[GIVEN TEXT]:
============
Meon Hill is nestled between the sleepy Cotswold villages of Mickleton, Upper Quinton and Lower Quinton. An 8th century legend says that it was actually formed by the Devil. Frustrated by the growth of Christianity, the Devil chucked a large clod of earth at the recently built Evesham Abbey, intending to destroy it. However, the bishop spotted him and prayed for the clod of earth to miss its target. It did, landing and forming Meon Hill.

Another legend from Celtic Welsh folklore says that Meon Hill is haunted by the phantom dogs of Arawn, king of the ‘otherworld’. For centuries, numerous sightings of stray black dogs have been reported in the area. Black dogs are said to be nocturnal apparitions, bringers of death and agents of the Devil (think the Rottweilers guarding Antichrist Damien Thorn in The Omen).

But it’s what happened on 14th February 1945 — Valentine’s Day of all days—that really put Meon Hill on the map. This is when 74-year-old Lower Quinton farm labourer Charles Walton was murdered on its slopes.

Walton’s murder was brutal, gruesome and unusual. He was killed with his own instruments. His head was smashed in with his walking stick. His throat was cut with the trouncing hook he’d been using to trim hedges, which was found buried in his neck. And he was impaled and pinned to the ground with his own pitchfork.

There was a conspicuous further detail: a cross-shaped symbol was carved into his chest.

Was Charles Walton a witch?

Many say that Charles Walton was killed because he was a witch. In Anglo-Saxon England, the traditional way to kill witches was to impale them on spikes and carve a cross into their chests. Apparently this was the only way to stop them rising from the dead. This made Chief Inspector Robert Fabian, who investigated the Walton murder, suspicious of a witchcraft connection.

Fabian learned from some of the locals that Walton was somehow able to communicate with animals. It was said that he could talk to birds, control horses with hand or eye motions and tame wild dogs with his voice. Some people believed that Walton’s ‘spells’ were responsible for the failed harvest in 1944, which happened inexplicably despite good weather. And during a search of the Walton residence after the murder, the back garden was found to be overrun with natterjack toads. People believed natterjack to be witches’ familiars.

black-dogFabian’s attention was then drawn to a 1929 book by Reverend James Harvey Bloom, called Folklore, Old Customs and Superstitions in Shakespeare Land. This book included the story of a young plough boy named Charles Walton, who encountered a mysterious black dog on his way home on nine consecutive evenings. On the ninth occasion, he also saw a headless lady in a silk dress, and a day later, he heard that his sister had died. This had Fabian wondering whether this was the same Charles Walton who’d just been murdered, and whether he was a clairvoyant or seer of spirits.
============
[INFORMATION PROVIDED]:
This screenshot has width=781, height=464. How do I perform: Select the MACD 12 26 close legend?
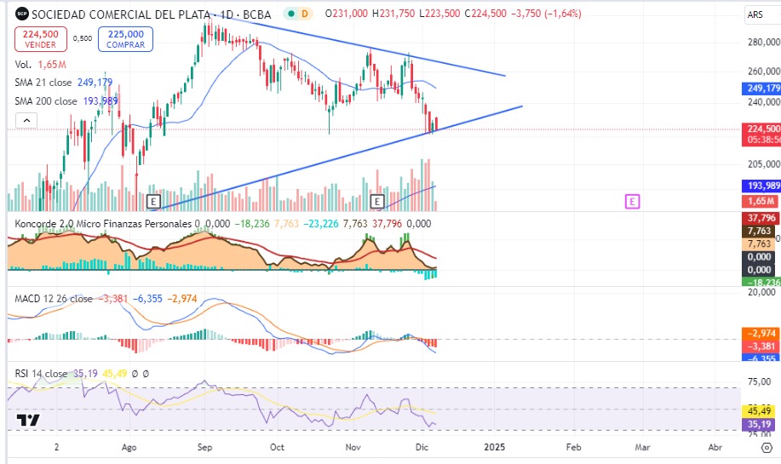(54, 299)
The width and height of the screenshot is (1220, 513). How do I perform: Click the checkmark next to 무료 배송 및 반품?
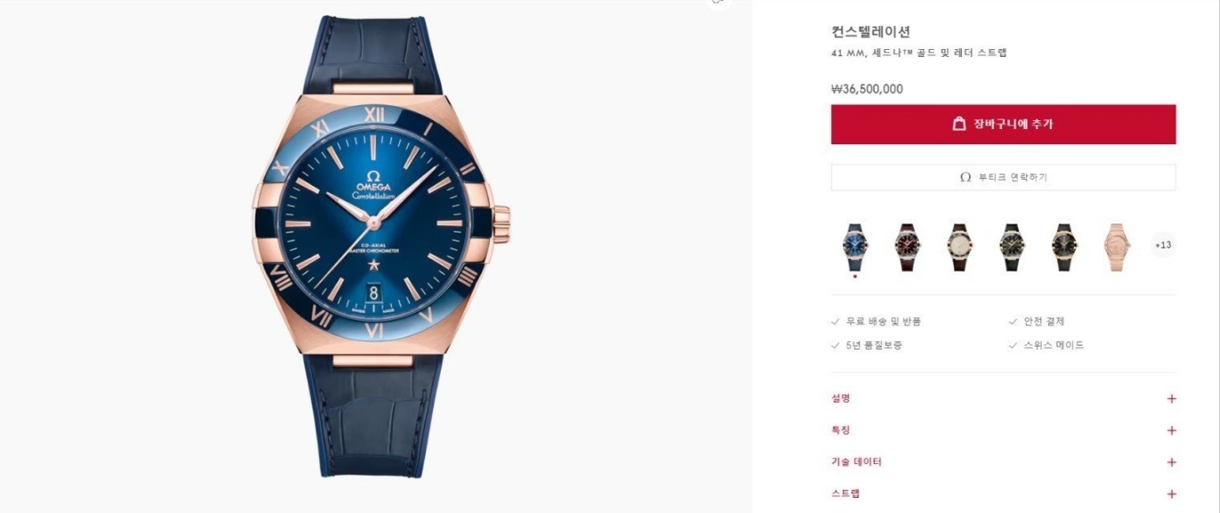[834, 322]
============
[CHALLENGE 1]: Turn the paragraph of the Meon Hill text that opens "Fabian learned from some of the locals" into a short bulleted list that keeps its main facts.
[CHALLENGE 2]: Copy out everything in the Meon Hill text from "But it’s what" down to "into his chest.", with no changes.
Work only from the Meon Hill text, not from the data.

[EXPECTED OUTPUT 1]:
- Locals told Fabian that Walton could somehow communicate with animals.
- He was said to talk to birds, control horses with hand or eye motions, and tame wild dogs with his voice.
- Some blamed his "spells" for the 1944 harvest failure, which happened despite good weather.
- After the murder, a search found his back garden overrun with natterjack toads.
- People believed natterjack toads were witches' familiars.

[EXPECTED OUTPUT 2]:
But it’s what happened on 14th February 1945 — Valentine’s Day of all days—that really put Meon Hill on the map. This is when 74-year-old Lower Quinton farm labourer Charles Walton was murdered on its slopes.

Walton’s murder was brutal, gruesome and unusual. He was killed with his own instruments. His head was smashed in with his walking stick. His throat was cut with the trouncing hook he’d been using to trim hedges, which was found buried in his neck. And he was impaled and pinned to the ground with his own pitchfork.

There was a conspicuous further detail: a cross-shaped symbol was carved into his chest.